Most people understand that you can’t just take a TV commercial and “paste” it on Facebook. We understand that doesn’t work. But there’s a more advanced conversation that we’re not having around what actually does work in a social media environment.
For example… should you be changing out actors and actresses in your videos to demographically match the customer base that you’d be targeting? Should you test your messaging by posting a tweet or a blog post first to see if it’s worth spending money on a video? How many pieces of content should you be creating for each segment?
TACTICS FOR FACEBOOK ADVERTISING
Here are some specific tactics you can use to run campaigns in 2019:
1. CREATE 20 – 100+ AUDIENCE SEGMENTS
I’m creating 100 pieces of content around my personal brand per day.
And I’m still probably 4,000 short of what I should be doing.
Meanwhile, there are businesses out there are creating 4 pieces of content for the year, and they’re putting massive budget behind those pieces of content.

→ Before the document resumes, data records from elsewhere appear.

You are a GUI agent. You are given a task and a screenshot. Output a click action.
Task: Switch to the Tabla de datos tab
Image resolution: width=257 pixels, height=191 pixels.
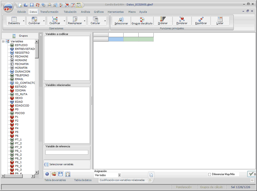pyautogui.click(x=83, y=180)
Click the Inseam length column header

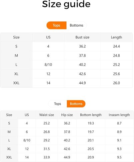tap(119, 115)
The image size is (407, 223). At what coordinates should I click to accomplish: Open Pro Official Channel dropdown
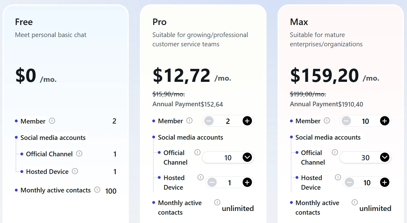point(247,158)
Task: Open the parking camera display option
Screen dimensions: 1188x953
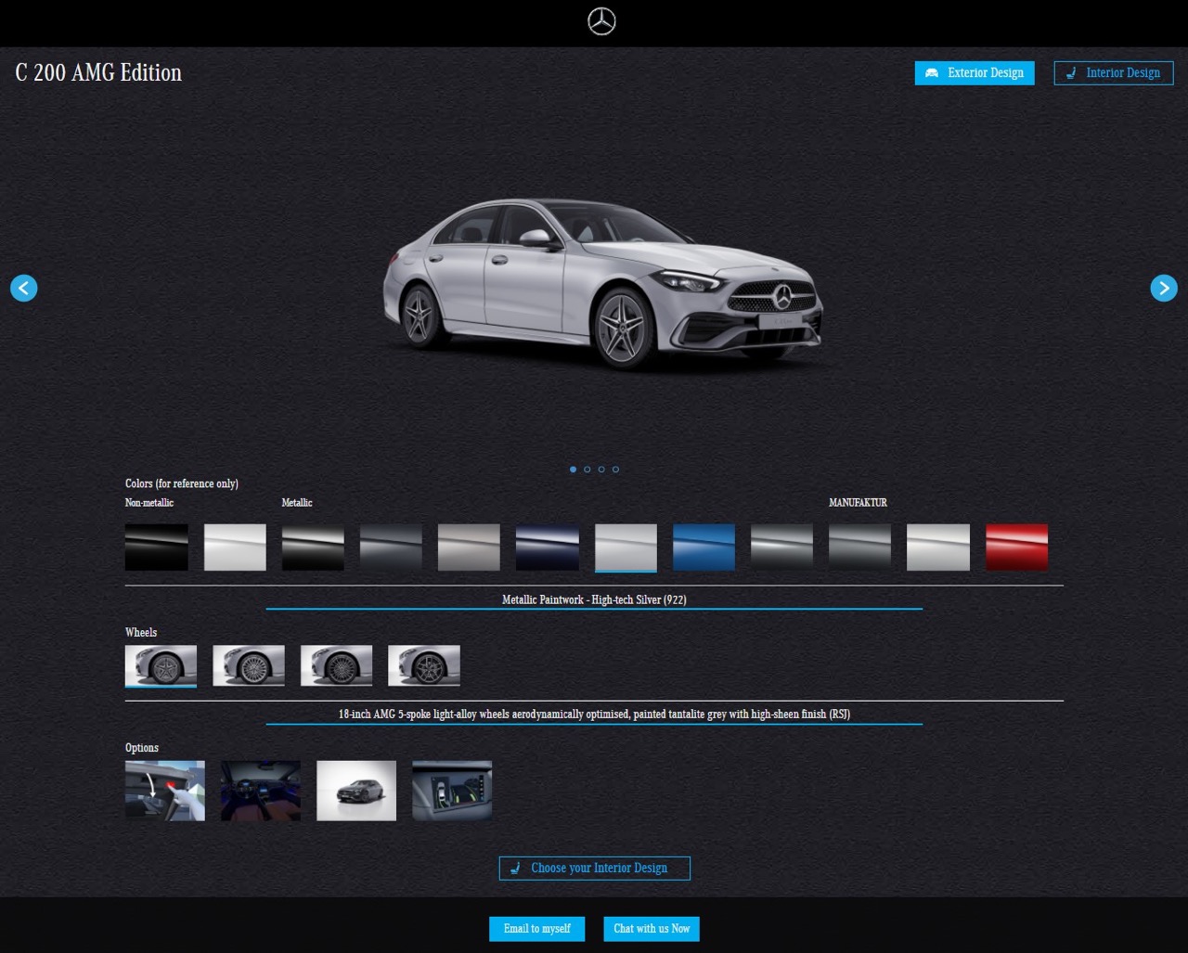Action: pos(452,791)

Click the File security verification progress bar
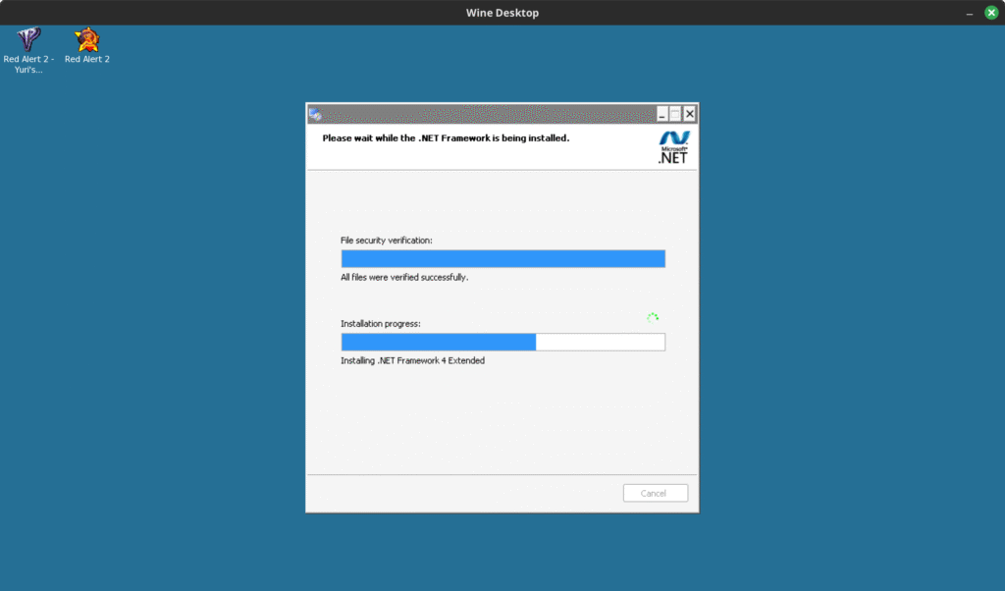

It’s much more impactful to segment your customer base into 20 – 100 segments, and create content specifically for each of those segments. For example, I’m not a huge fan of Milky Way candy. But if they targeted me on Facebook with a piece of content tied to the New York Jets, I’m interested.
You’ll be much more likely to get a reaction from your audience if you created content contextual to who they actually are.
2. DON’T WORRY ABOUT HIGH CPMS
The reason businesses are afraid to go narrow on targeting is because it increases CPMs.
But the broader you go, the more “vanilla” your messaging needs to be.
It’s why brands like Coca-Cola and Skittles have used slogans like “Open Happiness” or “Taste the Rainbow.” In the old world of marketing, it wasn’t possible to go narrow. You only had a few pieces of content that millions of people would see – so your slogan had to be vanilla.
When you go narrow, you might pay higher CPMs, but your creative has a much better shot at converting because you can tailor your message to your segment.
Too many companies are thrilled to pay lower cost for higher reach, then get confused when their creative doesn’t get anyone to do anything.
3. RUN RETARGETING ADS ON THE MOST ENGAGED VIEWERS
Here’s a winning strategy that will convince you that marketing works for the rest of your life:
Create a contextual, long form video and get 100,000+ people to see it.
Then, take viewers who watched 2-3 minutes of that video and retarget them with a call-to-action.
You’ll be stunned how many of them convert.
4. TEST AND LEARN BEFORE SPENDING MONEY ON PROMOTION
It’s ludicrous to me how companies decide to spend $200,000+ on creating an advertisement based on tiny focus groups and subjective opinions of internal decision makers.
There are much smarter ways to test which piece of creative to bet your money on.
For example… you could test out your messaging through a tweet or a blog post. If that works, you could make a picture that goes more in depth. If that gets traction, you could make a short video clip. If that works, expand that into something bigger.
5. CREATE BRAND IDENTITY BY PRODUCING A HERO, ICONIC, “ANCHOR” VIDEO
Think of an anchor video as a Super Bowl Commercial for a small business.
The reason that so many brands and businesses spend millions of dollars on Super Bowl Commercials is because virtually everyone is watching. There’s so much attention on those commercials (both during the actual game and after the game when people watch on YouTube) that it’s actually underpriced.
That’s why brands put so much effort into crafting the message and narrative of their commercial – because they know that it will play a massive role in how people see their brand.
I think the same thing applies to small businesses.
Of course you’re not going to have the budget to run a commercial on the Super Bowl, but what you can do is create a viral, iconic video (like Dollar Shave Club or Purple Mattress) that shows who you or your company are, and distribute it across social media.
If done well, it could lead to a massive amount of sales and you’d build strong brand at the same time.